How do you feel about being in detach mode, and when does it usually happen?
 
Excellent question. This is something that I'm often aware of. It's because I so often feel almost unbearably vulnerable. I deal with it in my own very personal way, and I'm afraid this usually involves detaching from others, which I feel bad about but I don't really know how to "process" things any other way. Other times I feel safe and then I let loose with more demonstrative displays of affection. Trust is very hard to come by when you take it all in in such a personal way.
 
A flicker of a fire,
the sweeping gesture of a fan;

like spinning an umbrella.

As per when...when, when.
When I need it.
 
I have a very difficult time connecting or even wanting to connect with new people in my life. I imagine it stems from fear of judgement.
 
*checks to see if I posted that I did in that thread* lol
 
My detachment has always been my comfort. I find that it protects me from the overwhelming thoughts and feelings of others. My empathy is so strong that at times I feel on the brink of insanity. My husband does not know how to deal with my detachment and it has put our relationship much at odds in the past couple years.
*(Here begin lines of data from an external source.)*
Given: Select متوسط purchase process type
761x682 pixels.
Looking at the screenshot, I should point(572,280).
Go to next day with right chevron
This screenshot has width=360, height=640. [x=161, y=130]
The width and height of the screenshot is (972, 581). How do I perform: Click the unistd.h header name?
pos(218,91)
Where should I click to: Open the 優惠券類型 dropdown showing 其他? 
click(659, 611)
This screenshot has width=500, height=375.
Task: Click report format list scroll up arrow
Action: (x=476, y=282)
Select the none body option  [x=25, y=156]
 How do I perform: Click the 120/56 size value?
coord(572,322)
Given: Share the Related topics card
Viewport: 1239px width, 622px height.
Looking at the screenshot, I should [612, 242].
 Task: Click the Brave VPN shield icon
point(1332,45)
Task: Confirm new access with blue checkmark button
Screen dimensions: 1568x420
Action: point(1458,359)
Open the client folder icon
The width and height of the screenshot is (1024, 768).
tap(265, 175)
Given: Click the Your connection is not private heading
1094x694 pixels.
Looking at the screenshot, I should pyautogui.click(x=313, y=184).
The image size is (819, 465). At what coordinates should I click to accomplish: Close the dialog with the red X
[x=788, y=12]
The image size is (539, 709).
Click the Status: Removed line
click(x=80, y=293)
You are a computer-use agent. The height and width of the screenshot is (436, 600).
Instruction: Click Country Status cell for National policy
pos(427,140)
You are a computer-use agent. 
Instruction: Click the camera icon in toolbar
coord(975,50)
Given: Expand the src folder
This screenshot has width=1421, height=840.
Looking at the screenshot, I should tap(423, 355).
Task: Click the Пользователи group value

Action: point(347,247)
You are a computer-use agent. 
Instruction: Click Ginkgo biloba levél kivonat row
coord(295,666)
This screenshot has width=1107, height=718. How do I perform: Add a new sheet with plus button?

He is an ENTP so form your own conclusions there ;) .

I will say that my detachment curses me to be alone and right now I find that loneliness to be unbearable yet I have no cure for my habit of being the one sitting out looking in.
 
OK... i was thinking of "hot & cold" in terms of angry & friendly and not spatial requirements.

as an INTJ, i need my own space, so matching with someone else who does seems more logical than dating a klingon.